For the record:
Bert Blyleven career, postseason:
8 games
5-1 record
2.47 ERA
47.3 innings pitched
36 strikeouts/8 walks
Yup. Awful.
For the record:
Bert Blyleven career, postseason:
8 games
5-1 record
2.47 ERA
47.3 innings pitched
36 strikeouts/8 walks
Yup. Awful.
Bert should be in. The K’s, his reputation and his longitivity are enough. I’d vote him in if he had a losing record. I think of him in the same breath as Nolan Ryan or Steve Carlton.
As for throwing out postseason performance, here’s a doozy - Ty Cobb, lifetime BA of .370, ten batting titles, most career triples and steals of home, second in hits… he wouldn’t make the cut. He was useless agains the 1907 Cubs and the 1909 Pirates, though he did pretty good in 1908.
As throwing the postseason in, then Kirk Gibson should be at the top of the HOF list for a single at-bat that destroyed the '88 A’s, not forgetting he’s hit 6 other homers in the postseason and helped win the '84 Series too.
ElvisL1ves, this statement is painfully incorrect in two regards:
SABR, which is pronounced “saber” and whose acronym led to the creation of the word sabermetrics (mathematical tools to analyze baseball), is about much more than stats. In fact, only a minority of members pursue “number crunching” research."**
(italicized emphasis mine)
As for finding non-statistical things insignificant – well, I’m guessing you don’t know many people who belong to SABR. I know a few myself (though I’m not a member), and they’re awfully passionate about plenty of non-statistical baseball-related things. I’ve been a lurker on these boards long enough to know that, if you’re going to make a derrogatory blanket statement about a group of people, you should probably provide a cite, or evidence, or something.
Look, I’m all for romanticizing certain things about baseball, but not when there’s real recorded evidence that those things just aren’t true. To address your examples:
Basketball is a much different game than baseball. With five guys essentially playing simultaneously, they have a much greater influence on the minute-to-to minute play of their teammates.
I’m curious – did the Phillies score more runs for Steve Carlton than for other pitchers in 1972? Or did he win so many of that team’s games because he gave up less than half as many runs per inning as Ken Reynolds, the next best starter for the Phils that year? And what happened in 1973, when his ERA was almost exactly at the league average, but his record was 13-20? Did he forget how to inspire his hitters that year? Look, I’d love to discover a pitcher who could spur his team score more runs whenever he pitched. But if there has been such a pitcher, wouldn’t there be one small shred of evidence? There just isn’t. Run support wavers from year to year even for the greatest pitchers. Roger Clemens, whom you cite in your example, is getting mediocre-at-best run support this year – he’s 40th in the majors, and getting over 2 runs less per game than his teammate David Wells. Never mind the lousy run support he got during his last few years with the Red Sox. What happened to his ability to inspire between last year and this year? Don’t you think it’s more likely that run support is simply a thing that pitchers don’t influence, regardless of how great they are, or how much their teammates love them?
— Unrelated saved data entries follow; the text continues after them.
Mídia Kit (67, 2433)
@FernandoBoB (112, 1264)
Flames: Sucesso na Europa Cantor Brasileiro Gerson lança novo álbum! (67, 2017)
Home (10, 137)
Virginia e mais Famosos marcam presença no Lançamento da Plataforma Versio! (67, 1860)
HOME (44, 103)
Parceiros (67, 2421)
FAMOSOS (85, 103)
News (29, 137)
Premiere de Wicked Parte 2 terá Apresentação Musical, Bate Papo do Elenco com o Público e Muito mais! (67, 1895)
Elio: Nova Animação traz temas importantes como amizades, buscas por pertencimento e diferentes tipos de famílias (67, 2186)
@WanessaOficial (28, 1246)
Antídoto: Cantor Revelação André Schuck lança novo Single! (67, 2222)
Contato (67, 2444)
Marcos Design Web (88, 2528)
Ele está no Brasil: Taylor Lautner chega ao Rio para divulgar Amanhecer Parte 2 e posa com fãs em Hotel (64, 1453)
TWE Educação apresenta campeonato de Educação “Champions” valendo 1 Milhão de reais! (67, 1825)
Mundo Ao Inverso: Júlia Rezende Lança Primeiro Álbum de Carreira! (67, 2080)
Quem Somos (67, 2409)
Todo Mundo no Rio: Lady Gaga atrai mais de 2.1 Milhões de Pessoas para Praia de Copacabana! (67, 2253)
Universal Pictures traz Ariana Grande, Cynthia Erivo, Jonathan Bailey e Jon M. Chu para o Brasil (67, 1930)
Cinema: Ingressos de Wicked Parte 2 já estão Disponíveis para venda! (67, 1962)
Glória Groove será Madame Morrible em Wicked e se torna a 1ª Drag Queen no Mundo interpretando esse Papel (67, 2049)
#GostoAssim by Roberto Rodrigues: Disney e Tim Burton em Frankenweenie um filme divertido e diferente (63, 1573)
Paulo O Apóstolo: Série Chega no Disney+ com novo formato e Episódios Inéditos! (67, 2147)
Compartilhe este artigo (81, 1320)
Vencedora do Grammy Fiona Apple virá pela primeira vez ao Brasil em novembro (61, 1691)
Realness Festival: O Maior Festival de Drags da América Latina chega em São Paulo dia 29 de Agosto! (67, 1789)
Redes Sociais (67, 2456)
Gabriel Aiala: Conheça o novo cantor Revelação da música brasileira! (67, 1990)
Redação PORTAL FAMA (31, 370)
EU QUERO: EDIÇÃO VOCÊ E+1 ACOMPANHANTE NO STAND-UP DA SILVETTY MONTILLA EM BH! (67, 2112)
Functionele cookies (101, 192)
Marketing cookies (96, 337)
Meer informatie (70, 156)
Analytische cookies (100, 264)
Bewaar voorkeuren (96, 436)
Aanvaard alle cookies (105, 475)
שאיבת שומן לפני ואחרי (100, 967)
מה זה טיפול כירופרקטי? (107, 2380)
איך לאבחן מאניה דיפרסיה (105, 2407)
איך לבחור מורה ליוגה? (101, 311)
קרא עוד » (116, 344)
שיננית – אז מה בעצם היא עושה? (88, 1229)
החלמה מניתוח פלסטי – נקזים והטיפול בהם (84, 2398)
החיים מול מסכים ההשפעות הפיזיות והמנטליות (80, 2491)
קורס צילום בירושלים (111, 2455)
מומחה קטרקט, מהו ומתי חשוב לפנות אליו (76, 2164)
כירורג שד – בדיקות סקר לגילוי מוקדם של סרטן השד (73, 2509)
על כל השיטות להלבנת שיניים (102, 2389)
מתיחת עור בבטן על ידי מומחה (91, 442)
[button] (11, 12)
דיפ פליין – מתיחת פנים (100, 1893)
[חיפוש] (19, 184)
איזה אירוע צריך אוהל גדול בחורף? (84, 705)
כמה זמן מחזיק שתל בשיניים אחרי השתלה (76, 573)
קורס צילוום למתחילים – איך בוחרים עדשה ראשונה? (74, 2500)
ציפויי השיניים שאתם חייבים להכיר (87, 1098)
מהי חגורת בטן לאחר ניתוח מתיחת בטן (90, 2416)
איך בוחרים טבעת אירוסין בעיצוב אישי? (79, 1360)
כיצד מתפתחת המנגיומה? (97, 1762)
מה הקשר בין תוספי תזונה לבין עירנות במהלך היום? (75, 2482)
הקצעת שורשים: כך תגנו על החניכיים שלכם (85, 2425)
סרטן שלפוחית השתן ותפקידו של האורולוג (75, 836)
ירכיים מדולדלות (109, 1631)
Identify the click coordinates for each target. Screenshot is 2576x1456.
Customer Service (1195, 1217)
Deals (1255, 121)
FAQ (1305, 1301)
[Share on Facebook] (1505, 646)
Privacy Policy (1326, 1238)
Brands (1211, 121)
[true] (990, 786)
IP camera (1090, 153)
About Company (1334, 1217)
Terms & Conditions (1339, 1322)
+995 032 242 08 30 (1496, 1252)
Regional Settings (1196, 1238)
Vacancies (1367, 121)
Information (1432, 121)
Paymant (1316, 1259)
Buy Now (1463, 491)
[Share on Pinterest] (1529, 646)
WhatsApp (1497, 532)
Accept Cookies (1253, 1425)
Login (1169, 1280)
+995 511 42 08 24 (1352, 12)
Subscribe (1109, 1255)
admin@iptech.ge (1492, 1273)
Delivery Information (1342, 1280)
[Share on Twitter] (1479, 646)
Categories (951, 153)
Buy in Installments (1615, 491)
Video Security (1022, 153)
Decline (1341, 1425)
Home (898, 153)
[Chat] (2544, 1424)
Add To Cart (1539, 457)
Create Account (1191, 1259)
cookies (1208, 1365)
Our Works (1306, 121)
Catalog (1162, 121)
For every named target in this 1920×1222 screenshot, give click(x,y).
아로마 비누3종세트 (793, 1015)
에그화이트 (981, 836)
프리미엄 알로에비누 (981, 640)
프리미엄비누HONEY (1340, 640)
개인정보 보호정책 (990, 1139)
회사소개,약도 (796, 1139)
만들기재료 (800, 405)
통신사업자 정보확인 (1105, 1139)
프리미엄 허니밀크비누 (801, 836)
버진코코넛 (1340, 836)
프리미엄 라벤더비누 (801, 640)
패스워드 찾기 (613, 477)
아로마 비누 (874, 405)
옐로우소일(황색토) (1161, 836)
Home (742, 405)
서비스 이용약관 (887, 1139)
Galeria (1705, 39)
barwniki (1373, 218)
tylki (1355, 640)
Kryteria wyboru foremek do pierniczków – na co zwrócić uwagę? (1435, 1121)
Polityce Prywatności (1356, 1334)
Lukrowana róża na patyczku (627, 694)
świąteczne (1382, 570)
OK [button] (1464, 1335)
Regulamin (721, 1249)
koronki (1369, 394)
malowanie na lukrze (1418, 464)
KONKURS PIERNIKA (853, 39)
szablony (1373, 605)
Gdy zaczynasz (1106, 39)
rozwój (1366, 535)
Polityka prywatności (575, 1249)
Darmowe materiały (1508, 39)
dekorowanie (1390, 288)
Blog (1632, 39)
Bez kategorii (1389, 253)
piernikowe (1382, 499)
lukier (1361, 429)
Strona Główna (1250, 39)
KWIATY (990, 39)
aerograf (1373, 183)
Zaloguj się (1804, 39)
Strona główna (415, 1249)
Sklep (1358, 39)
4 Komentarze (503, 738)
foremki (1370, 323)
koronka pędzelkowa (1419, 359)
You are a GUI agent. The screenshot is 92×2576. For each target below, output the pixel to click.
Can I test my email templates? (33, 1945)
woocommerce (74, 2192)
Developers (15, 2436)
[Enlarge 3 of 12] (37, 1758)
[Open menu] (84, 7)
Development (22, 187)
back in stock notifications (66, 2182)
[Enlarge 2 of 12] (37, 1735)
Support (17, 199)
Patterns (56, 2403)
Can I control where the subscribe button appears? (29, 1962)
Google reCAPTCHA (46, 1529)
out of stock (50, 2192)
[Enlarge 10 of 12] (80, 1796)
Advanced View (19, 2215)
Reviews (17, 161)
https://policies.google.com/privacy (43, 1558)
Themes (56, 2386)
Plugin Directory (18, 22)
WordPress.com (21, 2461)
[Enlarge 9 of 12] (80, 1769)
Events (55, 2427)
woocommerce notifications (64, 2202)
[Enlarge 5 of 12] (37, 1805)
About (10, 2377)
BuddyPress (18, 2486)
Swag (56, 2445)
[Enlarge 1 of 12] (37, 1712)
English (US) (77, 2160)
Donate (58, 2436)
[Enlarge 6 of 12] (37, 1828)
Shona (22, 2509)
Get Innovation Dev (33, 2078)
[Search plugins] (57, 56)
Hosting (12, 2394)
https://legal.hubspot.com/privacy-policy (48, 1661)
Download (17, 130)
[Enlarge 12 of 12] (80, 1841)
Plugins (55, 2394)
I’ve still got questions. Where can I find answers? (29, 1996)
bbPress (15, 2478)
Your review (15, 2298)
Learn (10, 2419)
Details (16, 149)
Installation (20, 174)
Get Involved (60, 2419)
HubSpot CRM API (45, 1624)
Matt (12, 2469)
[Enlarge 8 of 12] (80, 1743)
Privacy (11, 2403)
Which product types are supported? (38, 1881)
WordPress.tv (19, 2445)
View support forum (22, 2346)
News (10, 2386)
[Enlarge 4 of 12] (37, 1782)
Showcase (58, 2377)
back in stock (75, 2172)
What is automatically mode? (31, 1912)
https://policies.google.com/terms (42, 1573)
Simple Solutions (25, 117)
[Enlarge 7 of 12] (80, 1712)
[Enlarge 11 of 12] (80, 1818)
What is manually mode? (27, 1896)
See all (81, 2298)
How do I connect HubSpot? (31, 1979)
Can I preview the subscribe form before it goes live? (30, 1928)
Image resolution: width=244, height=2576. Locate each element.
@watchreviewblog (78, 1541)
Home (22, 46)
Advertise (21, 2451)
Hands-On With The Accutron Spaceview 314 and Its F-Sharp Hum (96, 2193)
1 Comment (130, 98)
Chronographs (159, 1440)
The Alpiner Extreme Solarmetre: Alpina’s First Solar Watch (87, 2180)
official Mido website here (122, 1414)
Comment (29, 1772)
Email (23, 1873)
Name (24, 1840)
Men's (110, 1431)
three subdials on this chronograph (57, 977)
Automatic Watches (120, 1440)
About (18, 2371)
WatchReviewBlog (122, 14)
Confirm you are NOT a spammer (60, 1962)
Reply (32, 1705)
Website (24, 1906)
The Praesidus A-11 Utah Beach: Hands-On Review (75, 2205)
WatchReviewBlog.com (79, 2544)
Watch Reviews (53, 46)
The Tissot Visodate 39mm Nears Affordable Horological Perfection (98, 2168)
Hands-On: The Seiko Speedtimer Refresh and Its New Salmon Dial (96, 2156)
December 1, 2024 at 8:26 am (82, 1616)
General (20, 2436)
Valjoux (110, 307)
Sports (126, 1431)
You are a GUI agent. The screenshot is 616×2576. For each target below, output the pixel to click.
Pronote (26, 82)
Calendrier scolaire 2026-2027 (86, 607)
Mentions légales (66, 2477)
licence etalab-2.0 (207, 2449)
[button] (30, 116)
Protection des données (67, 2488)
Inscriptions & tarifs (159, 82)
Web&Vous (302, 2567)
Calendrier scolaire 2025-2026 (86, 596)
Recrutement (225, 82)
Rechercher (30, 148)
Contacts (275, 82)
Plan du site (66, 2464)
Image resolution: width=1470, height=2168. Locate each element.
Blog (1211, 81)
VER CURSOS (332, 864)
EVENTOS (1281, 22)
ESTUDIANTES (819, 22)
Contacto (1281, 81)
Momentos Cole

I root and cheer with my heart, but I think with my brain. There’s room in my baseball life for both.
I’ll bet a vast majority of both fans and players would tell you that “good teams win the close games.” That must make it true, huh? Well, except that, like many things that people don’t scrutinize closely, it’s not true at all. Am I not an “actual fan” because I went and found that out?
I would be interested in seeing more newspaper articles written at the time about Bert, or real quotes about him from contemporary players.
Anyway, I doubt I’ll convince you of anything, when better minds than mine have failed.
At last, something on which we can agree.